Wie wird das Bergheu zum Heumilchkäse? Entlang der Tiroler Genussrouten…
Wein aus Tirol: Wenn Reben bergsteigen
Einst belächelt, heute preisgekrönt. Immer mehr Alpen-Winzer keltern in Tirol Wein mit bemerkenswerter Qualität. Was südlich des Brenners eine lange Tradition hat, ist weiter nördlich eine Pionierleistung.
Schnipp. Die guten ins Töpfchen, die fragwürdigen ins Kröpfchen. „Wenn du nicht sicher bist, koste die Trauben. Was nach Essig schmeckt, wirfst du weg“, erklärt Peter Zoller. Es ist meine erste Weinlese und ich schnipsle mich durch den Weingarten des Tiroler Wein-Pioniers. Schnipp. Die Gipfel der Ötztaler Alpen sind schon angezuckert und es duftet nach Herbst.
An diesem sonnigen Oktobertag sind die Blauburgunder-Trauben dran.
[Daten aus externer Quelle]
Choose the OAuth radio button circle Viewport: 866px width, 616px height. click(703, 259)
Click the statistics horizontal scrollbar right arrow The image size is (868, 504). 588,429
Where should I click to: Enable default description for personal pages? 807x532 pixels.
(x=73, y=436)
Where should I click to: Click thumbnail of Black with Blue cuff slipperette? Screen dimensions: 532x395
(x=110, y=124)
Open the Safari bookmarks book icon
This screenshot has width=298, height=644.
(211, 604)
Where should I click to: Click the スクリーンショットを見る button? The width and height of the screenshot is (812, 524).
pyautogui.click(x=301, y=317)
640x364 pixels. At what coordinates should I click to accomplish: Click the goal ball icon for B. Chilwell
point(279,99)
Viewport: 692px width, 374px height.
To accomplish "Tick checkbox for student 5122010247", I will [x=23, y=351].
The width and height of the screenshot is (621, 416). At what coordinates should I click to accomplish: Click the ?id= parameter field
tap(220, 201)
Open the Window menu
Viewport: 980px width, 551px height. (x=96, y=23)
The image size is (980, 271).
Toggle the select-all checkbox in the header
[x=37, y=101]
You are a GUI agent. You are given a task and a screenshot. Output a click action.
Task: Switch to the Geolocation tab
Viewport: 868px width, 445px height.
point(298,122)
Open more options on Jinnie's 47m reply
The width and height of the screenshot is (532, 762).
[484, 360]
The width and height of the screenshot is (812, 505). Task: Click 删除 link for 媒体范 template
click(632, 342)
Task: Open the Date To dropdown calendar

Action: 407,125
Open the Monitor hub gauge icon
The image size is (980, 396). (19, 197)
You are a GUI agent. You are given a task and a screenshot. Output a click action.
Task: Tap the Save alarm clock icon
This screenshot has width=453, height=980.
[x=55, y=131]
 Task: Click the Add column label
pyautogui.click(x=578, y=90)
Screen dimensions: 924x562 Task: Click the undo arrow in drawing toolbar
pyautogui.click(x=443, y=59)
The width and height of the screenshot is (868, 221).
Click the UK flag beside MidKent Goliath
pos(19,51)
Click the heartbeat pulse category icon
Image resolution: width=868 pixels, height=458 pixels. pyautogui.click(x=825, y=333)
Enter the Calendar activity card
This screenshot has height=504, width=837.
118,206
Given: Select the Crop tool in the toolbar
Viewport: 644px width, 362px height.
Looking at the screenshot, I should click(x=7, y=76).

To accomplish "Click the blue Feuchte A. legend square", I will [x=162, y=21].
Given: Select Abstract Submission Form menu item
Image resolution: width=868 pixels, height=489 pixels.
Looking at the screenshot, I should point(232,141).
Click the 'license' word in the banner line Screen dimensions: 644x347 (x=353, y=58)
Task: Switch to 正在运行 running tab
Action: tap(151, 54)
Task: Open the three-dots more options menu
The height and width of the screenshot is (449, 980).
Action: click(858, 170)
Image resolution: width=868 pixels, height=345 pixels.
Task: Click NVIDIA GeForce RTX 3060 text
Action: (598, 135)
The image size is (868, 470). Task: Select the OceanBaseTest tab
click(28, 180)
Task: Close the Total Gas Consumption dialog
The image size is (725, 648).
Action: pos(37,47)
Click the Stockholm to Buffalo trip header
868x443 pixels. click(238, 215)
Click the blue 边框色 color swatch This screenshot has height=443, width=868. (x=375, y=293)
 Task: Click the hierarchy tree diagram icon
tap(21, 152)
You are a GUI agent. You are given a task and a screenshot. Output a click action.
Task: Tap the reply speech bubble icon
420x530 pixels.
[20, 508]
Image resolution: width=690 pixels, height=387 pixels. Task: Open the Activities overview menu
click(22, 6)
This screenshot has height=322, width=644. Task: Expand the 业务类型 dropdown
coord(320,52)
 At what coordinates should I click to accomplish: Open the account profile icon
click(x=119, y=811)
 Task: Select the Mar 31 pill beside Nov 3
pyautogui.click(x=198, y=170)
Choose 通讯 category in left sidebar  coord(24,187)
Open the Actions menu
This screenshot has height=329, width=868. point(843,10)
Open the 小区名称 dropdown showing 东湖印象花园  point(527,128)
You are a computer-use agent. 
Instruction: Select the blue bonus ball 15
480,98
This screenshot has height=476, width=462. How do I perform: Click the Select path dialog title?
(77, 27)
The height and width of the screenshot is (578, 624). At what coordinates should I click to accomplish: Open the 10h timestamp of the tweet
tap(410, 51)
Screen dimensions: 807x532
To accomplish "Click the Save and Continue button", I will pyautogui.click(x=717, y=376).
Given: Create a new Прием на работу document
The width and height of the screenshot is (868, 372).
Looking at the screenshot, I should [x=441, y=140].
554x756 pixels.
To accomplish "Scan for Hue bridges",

Prall und süß hängen sie an den Weinstöcken. In Nordtirol geht die Ernte weit später als in Ostösterreich oder Südtirol über die Bühne. Meine Mitstreiter sind allesamt Freiwillige aus der Region, die mit einer Flasche Chardonnay und einer zünftigen Jause entlohnt werden. Tiroler Wein ist heiß begehrt.
Peter Zoller misst den Zucker seiner Trauben mit dem Refraktometer.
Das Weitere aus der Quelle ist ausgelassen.